Corynebacterium freneyi

Scientific classification
- Domain: Bacteria
- Kingdom: Bacillati
- Phylum: Actinomycetota
- Class: Actinomycetes
- Order: Mycobacteriales
- Family: Corynebacteriaceae
- Genus: Corynebacterium
- Species: C. freneyi
- Binomial name: Corynebacterium freneyi Renaud et al. 2001

= Corynebacterium freneyi =

- Authority: Renaud et al. 2001

Species of Gram-positive bacterium

Corynebacterium freneyi is a species of Gram-positive, non-motile, non-spore-forming, rod-shaped bacterium in the genus Corynebacterium. It was first described in 2001 by Renaud et al. based on α-glucosidase-positive strains related to Corynebacterium xerosis.

==Taxonomy==
C. freneyi was initially identified from clinical isolates that exhibited α-glucosidase activity and biochemical profiles similar to C. xerosis.

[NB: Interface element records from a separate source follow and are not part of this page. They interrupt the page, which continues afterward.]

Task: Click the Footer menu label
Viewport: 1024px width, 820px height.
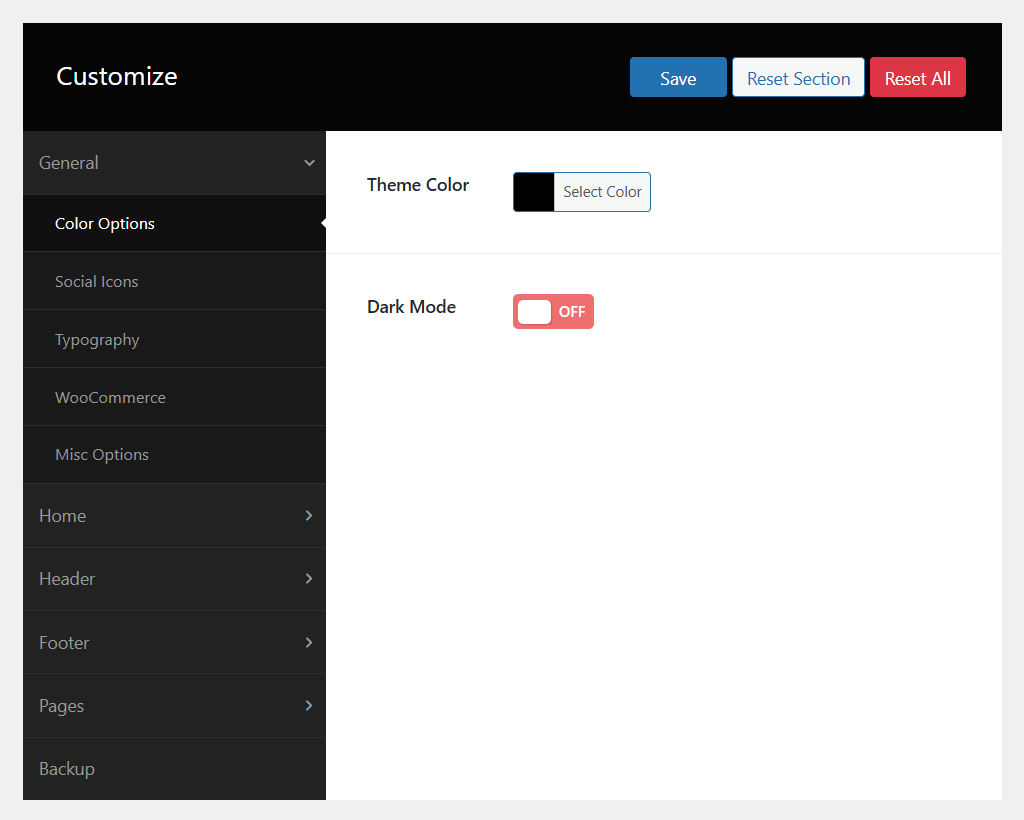Action: [x=64, y=643]
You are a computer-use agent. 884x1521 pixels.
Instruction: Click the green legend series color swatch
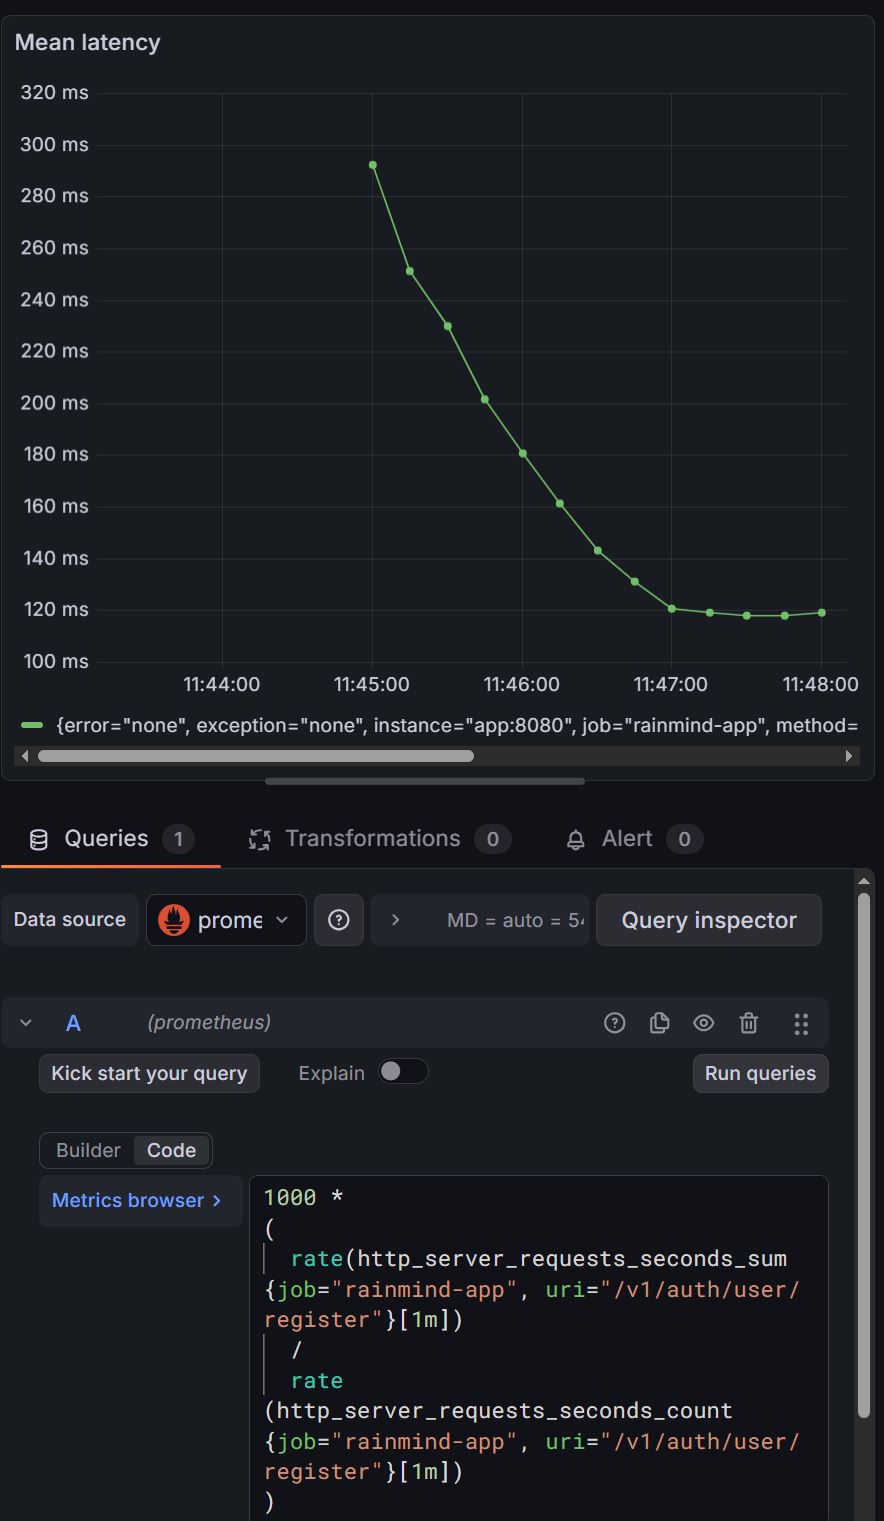click(x=32, y=725)
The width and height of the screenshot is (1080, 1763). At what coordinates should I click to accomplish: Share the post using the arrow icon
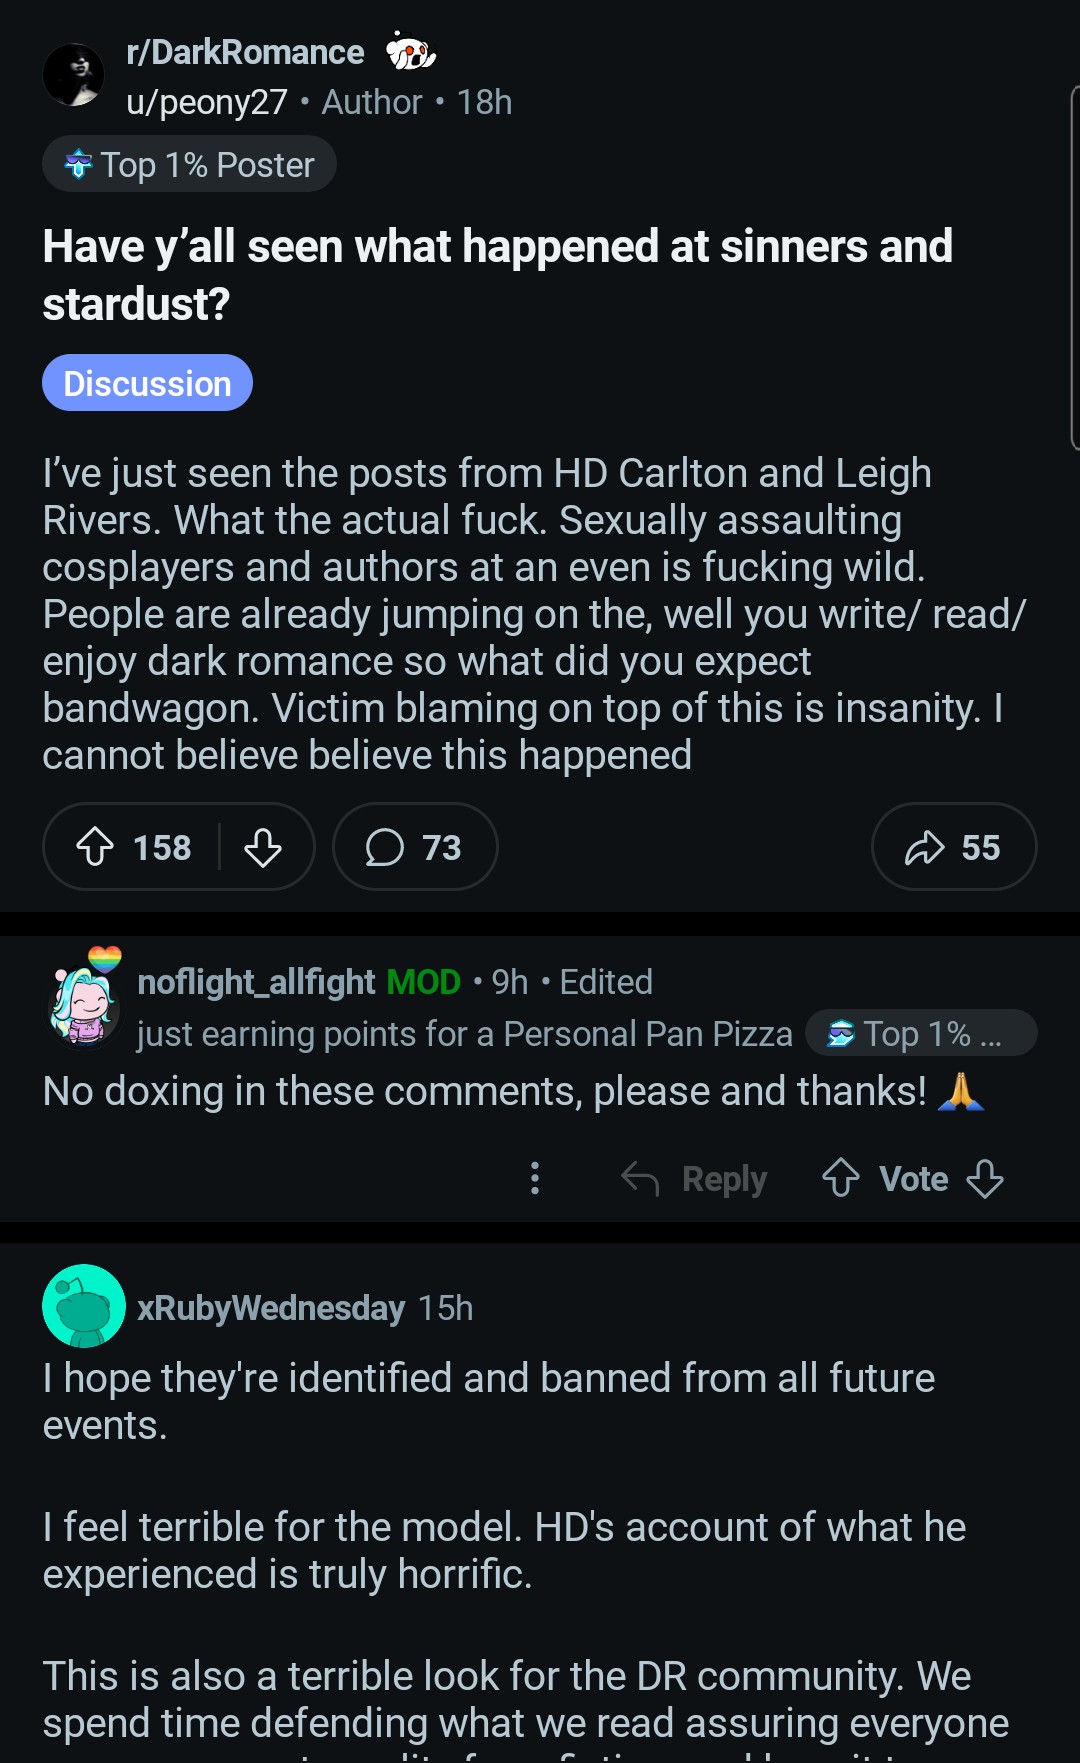pos(953,847)
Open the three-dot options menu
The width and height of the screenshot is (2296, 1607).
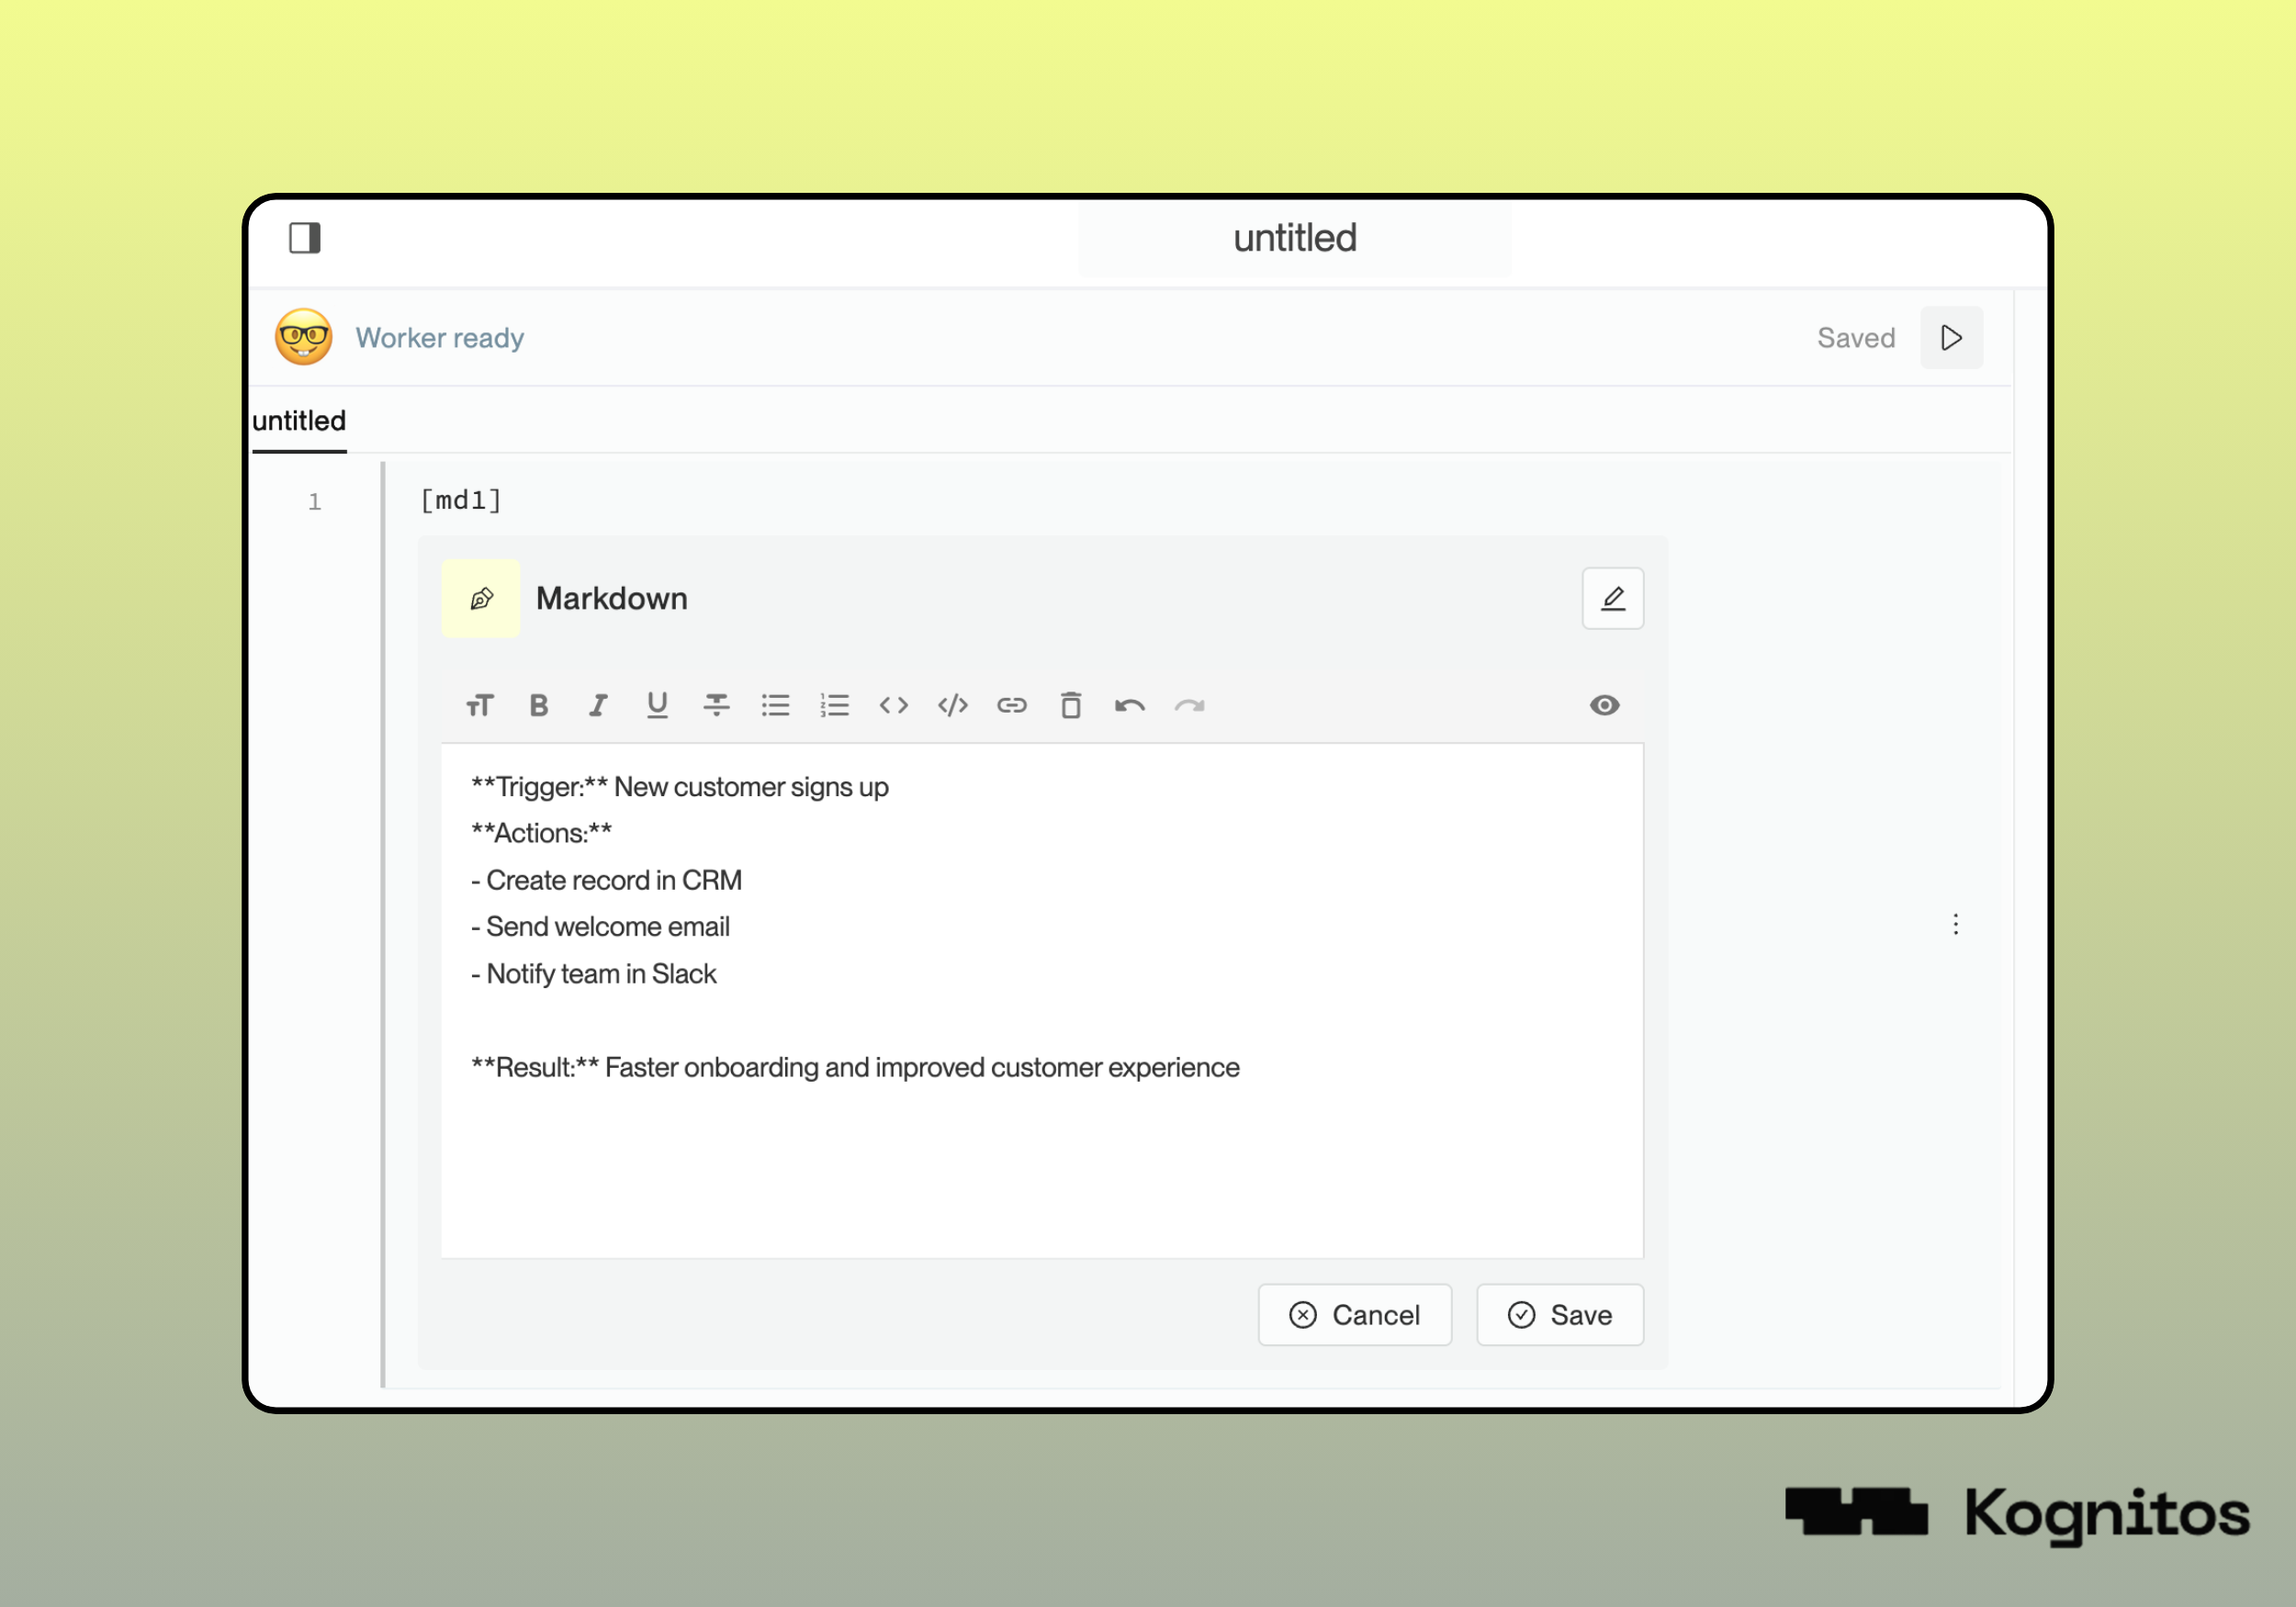(1955, 924)
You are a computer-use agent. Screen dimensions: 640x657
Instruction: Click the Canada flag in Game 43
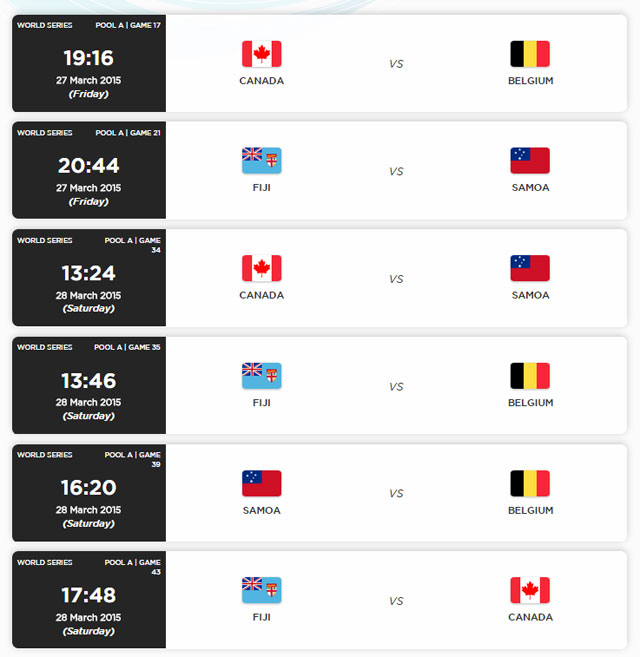[x=530, y=590]
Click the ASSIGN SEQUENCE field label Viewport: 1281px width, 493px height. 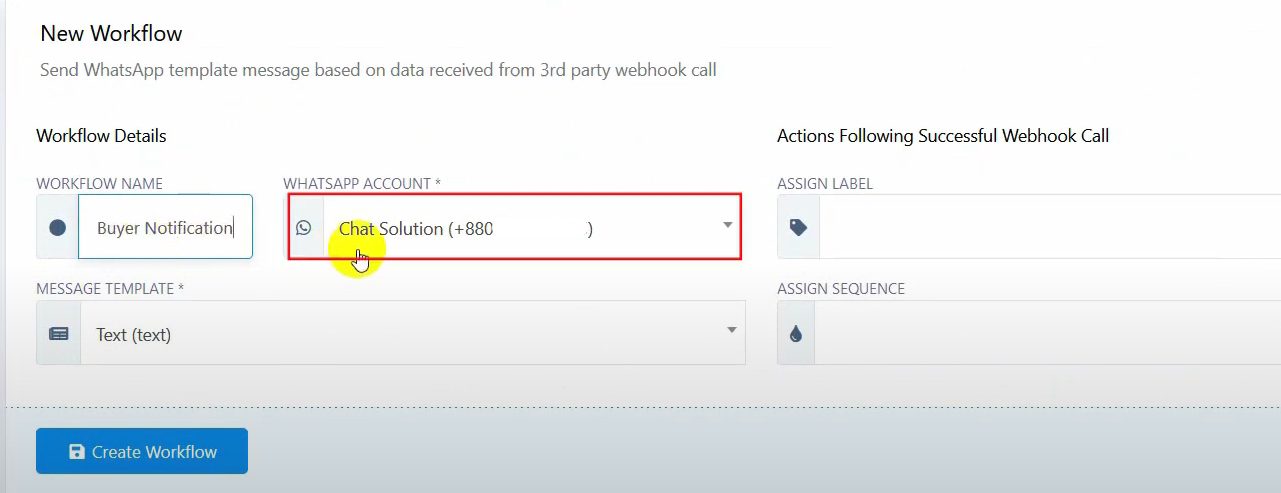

However, molecular analyses, including 16S rRNA gene sequencing and restriction fragment length polymorphism (RFLP) of the 16S-23S rRNA intergenic spacer region, demonstrated that C. freneyi is a distinct species.

==Clinical significance==
Although initially considered a rare isolate, C. freneyi has been implicated in various clinical specimens, including those from the female genital tract. Its pathogenic potential remains under investigation, but it has been associated with bacteremia and prosthetic valve endocarditis in isolated cases.

==Type strain==
The type strain of C. freneyi is CCUG 45704 (= CIP 106767 = DSM 44506 = JCM 12104).